Violence galopante, manque de moyens et montée du radicalisme : les surveillants pénitentiaires tirent la sonnette d’alarme. Répondant à l’appel des syndicats Ufap-Unsa Justice, syndicat majoritaire, CGT Pénitentiaire et FO Pénitentiaire, les gardiens de prison ont entrepris, lundi, une journée d’action massive. Dans tout le pays, des établissements carcéraux ont été bloqués.

Yann Hervé, 45 ans, est surveillant pénitentiaire depuis 26 ans. Après avoir débuté en région parisienne, il est aujourd’hui en poste à la maison d’arrêt de Nantes et délégué régional de l’Ufap-Unsa. Il demande une « vraie reconnaissance du métier, des moyens et du personnel » et parle de son travail.

Bagarres de plus en plus violentes

« Nos conditions de travail se dégradent. La « voyoucratie » de l’extérieur rejaillit dans les prisons où nous sommes en vase clos. Il y a des choses qu’on ne voyait pas avant : au-delà de vieux règlements de compte entre jeunes qui se côtoyaient au quartier, on voit des bagarres de plus en plus violentes liées aux trafics de stupéfiants. Conséquence, quand il y a un attroupement dans la cour, on évite de s’en mêler pour ne pas devenir les victimes.

En cinq ans, je me suis fait agresser deux fois. Au minimum, on reçoit des insultes et des menaces verbales, mais cela va jusqu’à des coups de poing et des agressions avec des objets, comme une fourchette. Certains détenus nous interdisent d’entrer dans leur cellule, lorsqu’on le fait on se fait insulter. Aujourd’hui, les prisons sont presque des zones de non-droit pour les surveillants. »

Radicalisation des détenus

« La radicalisation prend une grande place en prison. De plus en plus de jeunes détenus à l’abandon dans leur vie familiale sont influencés par d’autres détenus, un petit peu plus âgés, qui font du prosélytisme. Ces personnes radicalisées sont identifiées, mais pas suffisamment. A Nantes, entre dix et quinze sont signalées, mais j’estime qu’environ 50 détenus sont radicalisés ou en passe de l’être. »

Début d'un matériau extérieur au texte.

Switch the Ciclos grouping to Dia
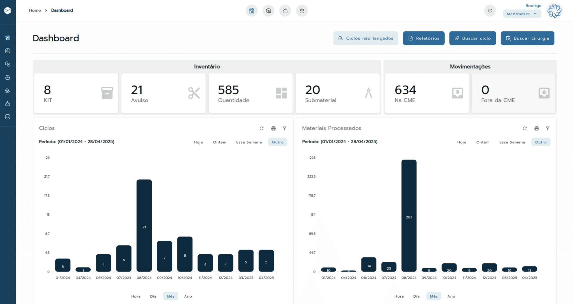Viewport: 573px width, 304px height. (153, 296)
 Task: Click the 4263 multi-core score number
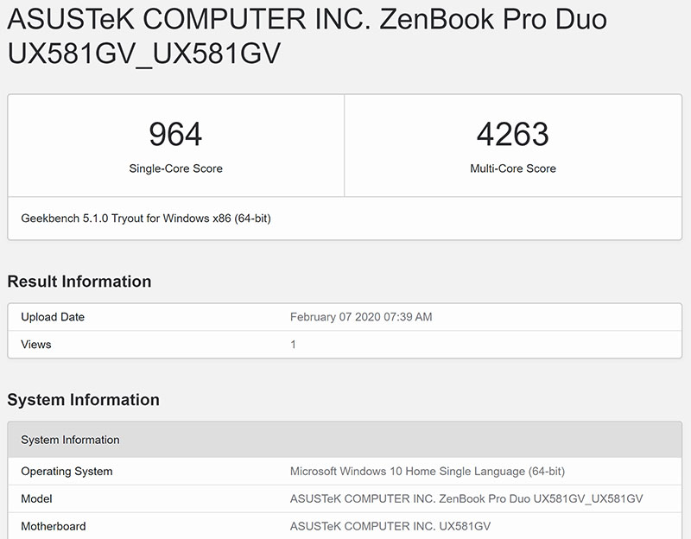point(512,134)
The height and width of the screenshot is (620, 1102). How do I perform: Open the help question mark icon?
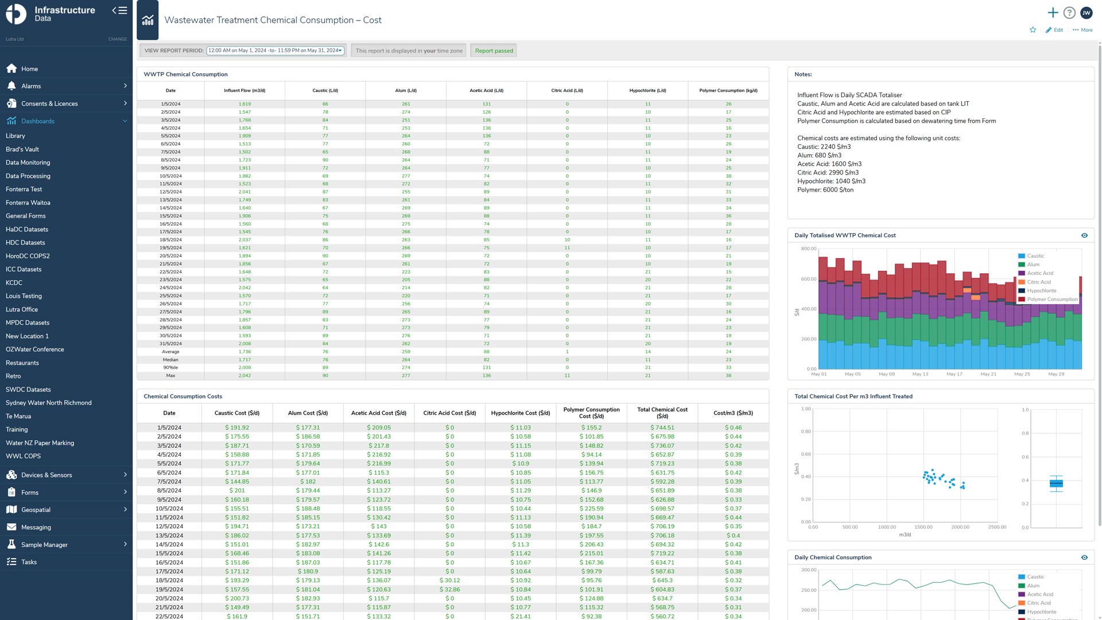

« Ici, nous sommes, en moyenne, un agent pour s’occuper de 40 détenus, c’est peu mais incomparable avec la région parisienne où j’ai commencé. À Fresnes ou Fleury-Mérogis, il y a 100 voire 120 détenus pour un seul agent. C’est un vrai problème : on n’a pas le temps de discuter avec eux et donc de détecter d’éventuels problèmes.

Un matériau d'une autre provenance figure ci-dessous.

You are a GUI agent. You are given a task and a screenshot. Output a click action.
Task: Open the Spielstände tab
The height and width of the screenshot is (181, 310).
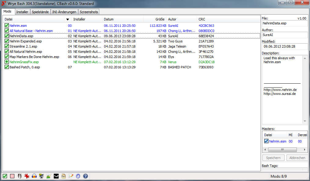click(x=40, y=12)
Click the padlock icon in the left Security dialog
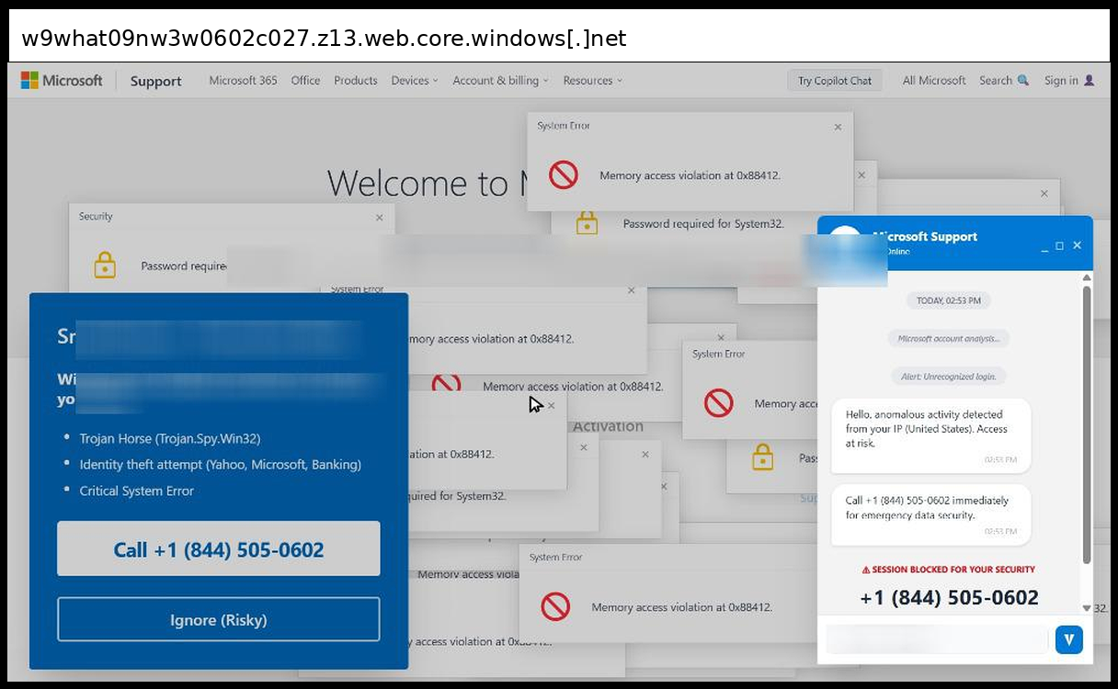 [x=105, y=265]
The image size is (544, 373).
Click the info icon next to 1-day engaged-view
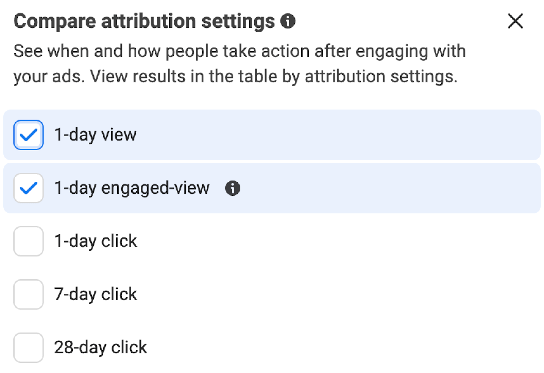point(233,188)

En théorie, nous sommes 224 agents à Nantes, mais 200 dans les faits car certains sont en arrêt maladie ou d’autres ont été mutés et n’ont pas été remplacés. On doit donc faire des heures supplémentaires. »

Vague de suicides

« Il y a eu une vague de suicides de détenus à l’ouverture de l’établissement de Nantes. C’est dur à vivre, il y a un temps où les gardiens, notamment les plus jeunes, sont choqués. À chaque découverte macabre, on a tendance à culpabiliser.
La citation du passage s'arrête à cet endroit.